The MultiTagXmlInputFormat
takes care of sharding the dblp.xml
file into logical subsets that are fed into the FacultyCollaborationMapper
. It reads the dblp.xml
file and looks for one of these start tags – <article
, <inproceedings
, <proceedings
, <book
, <incollection
, <phdthesis
, <mastersthesis
. Once a match is found, it stores all the bytes that appear after the matched start tag, into a buffer, until the corresponding end tag is found. This forms our logical split that is then fed into a mapper. The start and end tags to look for can be configured using faculty-collaboration.xml-input.start-tags
and faculty-collaboration.xml-input.end-tags
configuration settings in application.conf
.
The FacultyCollaborationMapper
takes in a subset of dblp.xml
file and parses it using Scala's scala-xml
module. The mapper then extracts all the entries within <author>
or <editor>
tags and matches them against the list of faculty that belong to UIC's CS department, which is defined in src/main/resources/uic-cs-faculty-list.txt
. This file maps the different variations of a faculty's name (that are known to appear in the dblp.xml
file) to the faculty's name as it appears on the UIC CS Department Website.
The list of faculty found associated with a publication is then sorted in lexicographical order and all combinations of pairs of faculty (nC2 + nC1) are generated from this list, and then joined with --
. For example, if the list of authors extracted from the subset is List("Philip S. Yu", "Ouri Wolfson", "Peter Nelson")

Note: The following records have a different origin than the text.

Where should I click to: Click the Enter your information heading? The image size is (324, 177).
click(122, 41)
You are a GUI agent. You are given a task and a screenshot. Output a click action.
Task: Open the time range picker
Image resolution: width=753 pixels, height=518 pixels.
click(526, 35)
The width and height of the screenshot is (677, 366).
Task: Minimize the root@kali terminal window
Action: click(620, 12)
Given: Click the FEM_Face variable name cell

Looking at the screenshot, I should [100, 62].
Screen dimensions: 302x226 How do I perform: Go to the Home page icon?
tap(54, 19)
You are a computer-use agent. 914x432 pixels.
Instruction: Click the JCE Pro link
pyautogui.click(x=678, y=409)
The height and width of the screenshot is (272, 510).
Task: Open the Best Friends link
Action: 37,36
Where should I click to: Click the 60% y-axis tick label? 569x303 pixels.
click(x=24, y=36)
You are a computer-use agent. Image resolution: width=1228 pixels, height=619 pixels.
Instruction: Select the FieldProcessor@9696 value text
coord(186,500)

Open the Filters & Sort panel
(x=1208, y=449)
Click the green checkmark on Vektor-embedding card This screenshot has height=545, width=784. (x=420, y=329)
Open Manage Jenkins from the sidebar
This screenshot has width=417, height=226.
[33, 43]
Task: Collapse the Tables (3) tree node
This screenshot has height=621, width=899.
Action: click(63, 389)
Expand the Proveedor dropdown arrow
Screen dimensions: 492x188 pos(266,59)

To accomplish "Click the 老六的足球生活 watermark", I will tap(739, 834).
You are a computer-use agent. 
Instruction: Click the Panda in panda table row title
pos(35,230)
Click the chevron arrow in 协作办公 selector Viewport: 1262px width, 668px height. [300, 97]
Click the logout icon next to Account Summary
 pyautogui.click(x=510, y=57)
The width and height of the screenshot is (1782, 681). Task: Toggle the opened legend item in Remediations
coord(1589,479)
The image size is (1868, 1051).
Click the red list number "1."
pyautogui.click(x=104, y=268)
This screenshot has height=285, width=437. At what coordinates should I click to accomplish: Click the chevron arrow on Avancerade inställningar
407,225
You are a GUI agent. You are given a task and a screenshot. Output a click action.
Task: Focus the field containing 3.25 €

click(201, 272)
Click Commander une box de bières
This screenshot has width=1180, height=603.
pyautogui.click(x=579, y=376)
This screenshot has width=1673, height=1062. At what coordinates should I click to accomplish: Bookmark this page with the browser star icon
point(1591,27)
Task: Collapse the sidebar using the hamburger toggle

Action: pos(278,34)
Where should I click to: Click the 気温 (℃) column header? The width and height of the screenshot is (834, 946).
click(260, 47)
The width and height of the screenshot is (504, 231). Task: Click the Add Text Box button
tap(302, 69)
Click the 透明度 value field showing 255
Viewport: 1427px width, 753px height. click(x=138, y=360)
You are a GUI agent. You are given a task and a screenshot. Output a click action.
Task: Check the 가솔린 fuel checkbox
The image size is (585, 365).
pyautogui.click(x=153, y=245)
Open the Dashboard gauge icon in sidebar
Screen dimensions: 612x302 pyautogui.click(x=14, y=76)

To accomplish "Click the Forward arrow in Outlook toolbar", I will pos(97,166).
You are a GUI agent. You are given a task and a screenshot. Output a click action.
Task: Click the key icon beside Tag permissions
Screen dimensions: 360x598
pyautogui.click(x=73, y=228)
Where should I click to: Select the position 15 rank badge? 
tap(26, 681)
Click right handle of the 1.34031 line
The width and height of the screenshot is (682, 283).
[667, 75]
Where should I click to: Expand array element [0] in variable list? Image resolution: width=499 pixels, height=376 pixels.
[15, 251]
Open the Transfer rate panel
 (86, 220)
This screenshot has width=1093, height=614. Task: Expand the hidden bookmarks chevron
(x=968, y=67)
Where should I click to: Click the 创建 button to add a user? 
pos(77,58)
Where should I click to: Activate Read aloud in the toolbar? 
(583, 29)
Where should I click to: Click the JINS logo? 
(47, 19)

, then the following combinations will be generated:
Iterator(
"Ouri Wolfson",
"Peter Nelson",
"Philip S. Yu",
"Ouri Wolfson -- Peter Nelson",
"Ouri Wolfson -- Philip S. Yu",
"Peter Nelson -- Philip S. Yu"
)
The sorting step ensures that there is only one way of forming a string that represents the same combination of two faculty.
The mapper then emits these combinations as keys with a value of 1
, where each key having one faculty name represents a node and each key having a pair of faculty names represent an edge, such that the text file written to the disk with the results of a mapper will look like this:
Ouri Wolfson 1
Peter Nelson 1
Philip S. Yu 1
Ouri Wolfson -- Peter Nelson 1
Ouri Wolfson -- Philip S. Yu 1
Peter Nelson -- Philip S. Yu 1
The job of FacultyCollaborationReducer
is very simple. It simply adds up all the values of the same key to get the final count of number of publications by each individual faculty and each faculty pair. The output from the reducer is in the same format as that of the mapper.
The GraphGenerator
reads the output files generated by the map-reduce job and generates a .dot
file that can in turn be used to generate a graph using Graphviz.
Since the output from the map-reduce job may consist of multiple part files, the program first concatenates all the files present in the specified input directory, except _SUCCESS
. It then splits all the lines by new-line characters (\n
, \r
). Each line is then split by the tab character (\t
) to get the keys and values. Separate lists of nodes and edges is then created depending on whether the keys contain --
or not.
The log of maximum number of publications by any faculty is divided into 10 buckets to assign the colors using set310
color scheme from the Brewer color schemes. The size of each node is determined by log(number of publications) / log(maximum number of publications by any faculty)
. Similarly, the thickness of the edges is determined by (number of publications co-authored by the faculty pair) / (maximum number of publications co-authored by any faculty pair)
.
The above information is used to write the output in .dot
format.